Nel settore industriale si riscontrano dati positivi per i consumi energetici in rapporto al valore aggiunto e per la quota di consumi elettrici, in linea con la media nazionale, ma le emissioni pro capite del comparto superano la media del Paese. Resta inoltre molto bassa la quota di edifici in classe A, ferma al 6% contro una media nazionale dell’11%, evidenziando un ritardo nella riqualificazione del patrimonio immobiliare.
Vulnerabilità climatica e gestione delle risorse idriche
Sul fronte della vulnerabilità climatica, la Calabria presenta un tasso di consumo di suolo inferiore alla media nazionale e un basso numero di eventi meteo-climatici estremi in relazione alla superficie (3 eventi ogni 1.000 chilometri quadrati di superficie contro una media nazionale di circa 9).
Tuttavia, pesano la quota di popolazione residente in aree a rischio alluvione, pari al 13% (contro l’11,5% della media italiana), e le perdite della rete idrica, che si attestano al 45% e si confermano tra le più alte in Italia.
“Attraverso la piattaforma CIRO abbiamo voluto fornire alle regioni uno strumento per misurare le proprie performance in materia di clima e transizione energetica attraverso 8 temi, 27 indicatori e un’unica metodologia in grado di garantire la comparabilità dei risultati.

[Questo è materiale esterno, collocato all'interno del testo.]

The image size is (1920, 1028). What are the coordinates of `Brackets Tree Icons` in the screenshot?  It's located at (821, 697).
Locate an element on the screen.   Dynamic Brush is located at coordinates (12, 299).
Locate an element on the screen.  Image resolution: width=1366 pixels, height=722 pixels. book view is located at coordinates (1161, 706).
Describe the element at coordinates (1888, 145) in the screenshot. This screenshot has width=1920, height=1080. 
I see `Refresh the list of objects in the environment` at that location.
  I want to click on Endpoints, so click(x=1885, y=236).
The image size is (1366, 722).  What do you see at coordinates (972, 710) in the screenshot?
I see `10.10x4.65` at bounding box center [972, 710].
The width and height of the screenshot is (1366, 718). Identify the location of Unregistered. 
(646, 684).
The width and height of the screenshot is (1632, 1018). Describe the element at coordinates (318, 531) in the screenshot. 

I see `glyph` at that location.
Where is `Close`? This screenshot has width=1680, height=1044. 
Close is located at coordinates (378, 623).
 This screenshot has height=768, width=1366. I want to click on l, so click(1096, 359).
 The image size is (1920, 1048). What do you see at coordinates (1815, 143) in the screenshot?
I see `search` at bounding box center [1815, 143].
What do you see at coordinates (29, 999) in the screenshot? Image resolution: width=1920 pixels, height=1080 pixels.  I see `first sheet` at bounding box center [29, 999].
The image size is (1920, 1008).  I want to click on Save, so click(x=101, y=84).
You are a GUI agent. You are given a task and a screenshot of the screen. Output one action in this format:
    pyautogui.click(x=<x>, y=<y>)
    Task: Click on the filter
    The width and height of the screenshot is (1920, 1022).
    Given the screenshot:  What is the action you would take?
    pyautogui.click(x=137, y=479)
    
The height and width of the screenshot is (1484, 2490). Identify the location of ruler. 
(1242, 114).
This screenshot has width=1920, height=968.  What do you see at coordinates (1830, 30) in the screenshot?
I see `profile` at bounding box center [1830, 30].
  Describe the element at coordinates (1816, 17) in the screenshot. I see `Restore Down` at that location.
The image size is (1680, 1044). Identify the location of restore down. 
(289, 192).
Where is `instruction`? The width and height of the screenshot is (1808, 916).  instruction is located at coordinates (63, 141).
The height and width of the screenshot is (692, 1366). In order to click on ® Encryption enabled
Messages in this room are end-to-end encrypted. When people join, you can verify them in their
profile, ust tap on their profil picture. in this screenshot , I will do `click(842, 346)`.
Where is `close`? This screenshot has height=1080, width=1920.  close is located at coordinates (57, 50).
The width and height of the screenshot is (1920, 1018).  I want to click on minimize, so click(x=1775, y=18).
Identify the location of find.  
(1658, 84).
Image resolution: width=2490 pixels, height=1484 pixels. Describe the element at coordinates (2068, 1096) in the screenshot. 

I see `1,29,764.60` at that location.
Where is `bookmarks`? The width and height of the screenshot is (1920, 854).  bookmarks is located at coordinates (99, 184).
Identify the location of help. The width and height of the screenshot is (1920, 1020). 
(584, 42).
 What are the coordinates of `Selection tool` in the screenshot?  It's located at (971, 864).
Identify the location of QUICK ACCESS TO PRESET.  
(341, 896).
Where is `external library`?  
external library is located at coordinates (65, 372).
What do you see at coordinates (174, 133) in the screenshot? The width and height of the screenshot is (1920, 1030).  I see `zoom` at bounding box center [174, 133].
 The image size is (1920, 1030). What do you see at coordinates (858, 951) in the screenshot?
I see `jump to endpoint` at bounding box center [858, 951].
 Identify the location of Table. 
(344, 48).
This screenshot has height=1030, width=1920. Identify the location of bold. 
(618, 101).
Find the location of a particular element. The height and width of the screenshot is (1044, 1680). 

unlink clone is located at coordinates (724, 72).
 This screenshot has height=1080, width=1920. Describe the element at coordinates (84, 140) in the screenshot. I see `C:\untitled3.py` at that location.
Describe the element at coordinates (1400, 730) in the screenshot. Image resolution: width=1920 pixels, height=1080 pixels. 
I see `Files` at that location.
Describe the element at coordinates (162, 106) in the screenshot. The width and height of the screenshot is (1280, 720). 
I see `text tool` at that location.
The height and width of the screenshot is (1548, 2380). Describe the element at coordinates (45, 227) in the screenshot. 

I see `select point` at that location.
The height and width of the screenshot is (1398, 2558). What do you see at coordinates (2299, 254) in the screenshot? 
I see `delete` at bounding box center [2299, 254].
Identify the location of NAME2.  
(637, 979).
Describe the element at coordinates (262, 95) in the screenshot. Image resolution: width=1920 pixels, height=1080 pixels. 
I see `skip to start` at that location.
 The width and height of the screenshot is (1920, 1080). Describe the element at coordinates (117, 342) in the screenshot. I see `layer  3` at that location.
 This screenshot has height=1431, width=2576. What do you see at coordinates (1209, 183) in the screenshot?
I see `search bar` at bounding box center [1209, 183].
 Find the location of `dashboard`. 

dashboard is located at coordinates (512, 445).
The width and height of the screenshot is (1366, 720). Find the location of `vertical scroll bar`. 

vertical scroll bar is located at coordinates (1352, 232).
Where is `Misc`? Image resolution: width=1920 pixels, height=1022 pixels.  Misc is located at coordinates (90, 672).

L’obiettivo non è quello di fare delle classifiche, quanto piuttosto di far emergere le peculiarità spesso uniche dei singoli territori, mostrarne punti di forza e punti di debolezza e aiutare così le amministrazioni ad individuare le proprie priorità di azione. Ma CIRO ha anche l’obiettivo di promuovere nei territori un dibattito sulla transizione informato e basato su dati quanto più possibile attendibili e scientificamente fondati, frutto del costante lavoro di confronto con i tecnici di Ispra e con altre istituzioni scientifiche di rilievo nazionale.” – Andrea Barbabella, Responsabile scientifico di Italy for Climate (I4C).